El ministro de Hacienda, Cristóbal Montoro, acaba de decir que hay que renunciar a los servicios públicos que no son financiables. Yo creo que a lo que hay que renunciar, antes que a los servicios públicos básicos y fundamentales que sirven para cohesionar a nuestra sociedad, es a la concepción del Estado que tienen los españoles, entre ellos los políticos.
Aquí vivimos en una cultura según la cual el Estado tiene que proveer a todos de todo. Que alguien quiere crear una asociación cultural, por ejemplo, pues una de las primeras cosas que hace es ver a qué tipo de subvenciones tiene derecho y, si no hay ninguna, pide que se cree. Que alguien quiere sentirse solidario con los más desfavorecidos de la Tierra, pues ahí está el Estado para que dedique el 0,7% del PIB a la mal llamada ayuda al desarrollo. De esta forma hemos llegado a un punto en el que al sector público le pedimos de todo, que resuelva los problemas de nuestras vidas, que nos dé una vivienda asequible, que nos facilite cultura gratuita y hasta, incluso, que nos organice fiestas y conciertos a través de las respectivas concejalías de festejos y consejerías de cultura, todo ello, por supuesto, financiado con dinero público.
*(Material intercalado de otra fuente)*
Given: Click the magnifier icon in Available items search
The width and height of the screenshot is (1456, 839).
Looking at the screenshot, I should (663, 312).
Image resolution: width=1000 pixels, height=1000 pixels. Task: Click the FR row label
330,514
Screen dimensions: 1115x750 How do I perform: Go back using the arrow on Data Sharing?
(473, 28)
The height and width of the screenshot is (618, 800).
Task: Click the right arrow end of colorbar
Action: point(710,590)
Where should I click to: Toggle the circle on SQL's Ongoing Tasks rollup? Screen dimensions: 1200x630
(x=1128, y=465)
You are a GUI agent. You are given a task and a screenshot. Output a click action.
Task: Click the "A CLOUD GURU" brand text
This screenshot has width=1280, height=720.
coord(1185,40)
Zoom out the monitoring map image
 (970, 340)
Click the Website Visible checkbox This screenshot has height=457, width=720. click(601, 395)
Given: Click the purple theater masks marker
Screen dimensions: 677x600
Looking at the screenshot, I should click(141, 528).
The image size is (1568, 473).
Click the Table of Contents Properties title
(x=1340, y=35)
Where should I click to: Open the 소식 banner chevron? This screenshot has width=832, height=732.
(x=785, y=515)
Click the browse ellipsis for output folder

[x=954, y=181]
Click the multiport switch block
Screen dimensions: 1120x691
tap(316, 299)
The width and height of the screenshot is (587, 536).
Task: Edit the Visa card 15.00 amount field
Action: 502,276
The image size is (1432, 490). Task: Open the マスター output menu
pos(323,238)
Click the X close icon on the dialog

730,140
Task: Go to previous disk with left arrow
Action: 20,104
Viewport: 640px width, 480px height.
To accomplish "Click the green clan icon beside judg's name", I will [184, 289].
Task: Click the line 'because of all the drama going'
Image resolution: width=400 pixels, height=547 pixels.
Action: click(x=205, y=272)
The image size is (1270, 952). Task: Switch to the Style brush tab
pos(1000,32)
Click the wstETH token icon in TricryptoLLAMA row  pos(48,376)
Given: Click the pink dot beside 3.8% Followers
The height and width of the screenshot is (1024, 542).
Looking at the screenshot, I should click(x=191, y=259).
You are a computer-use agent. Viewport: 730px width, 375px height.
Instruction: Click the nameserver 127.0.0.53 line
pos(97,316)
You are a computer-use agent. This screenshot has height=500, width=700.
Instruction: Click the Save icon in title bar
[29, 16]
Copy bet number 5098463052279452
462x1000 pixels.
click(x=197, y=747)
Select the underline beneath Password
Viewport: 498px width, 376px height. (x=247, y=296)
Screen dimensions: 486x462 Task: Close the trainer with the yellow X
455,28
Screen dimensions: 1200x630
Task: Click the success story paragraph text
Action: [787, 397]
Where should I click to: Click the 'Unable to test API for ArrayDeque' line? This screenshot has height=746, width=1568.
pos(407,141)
Aquí también nos hemos creído que el derecho a la percepción de un servicio público implica que en todas partes tenga que haber de todo, con independencia de si se necesita realmente o no o de si es económicamente eficiente la prestación de ese servicio con estas características. También pedimos, además, que la prestación de los servicios públicos le resulte completamente gratis a los ciudadanos, sin pensar de dónde va a salir el dinero para financiarlos. Es más, aquí nadie se plantea quién puede o debe acogerse a la gratuidad de los servicios públicos. Aquí lo que importa, en última instancia, es que queremos que todo sea gratis, sin pararnos a pensar que todo tiene un coste.
Muchos ciudadanos, por tanto, viven inmersos en una cultura de uso y abuso de lo público, pero no son los únicos. Quien más exprime a la vaca pública son los partidos políticos y los sindicatos, que llenan la Administración Pública de cargos que no se necesitan para nada, que pretenden vivir como reyes a su costa, que la utilizan para colocar a sus parientes, amigos y correligionarios y, cómo no, que quieren, además, que los gastos de sus organizaciones sean financiados por el dinero de todos.
Con lo que hay que acabar, señor Montoro, es con esta cultura. No vale decir que hay que renunciar a los servicios públicos que no son financiables mientras en este país hay 30.000 coches oficiales, decenas de miles de asesores de todo tipo, cientos de miles de contratados laborales allegados al partido o sindicato de turno, subvenciones para todo y para todos, televisiones públicas que hacen la competencia desleal a las privadas, etc. El día que acaben con todo esto, díganos entonces de qué servicios públicos tenemos que prescindir. Pero antes, pongan fin a esta cultura de abusar del Estado.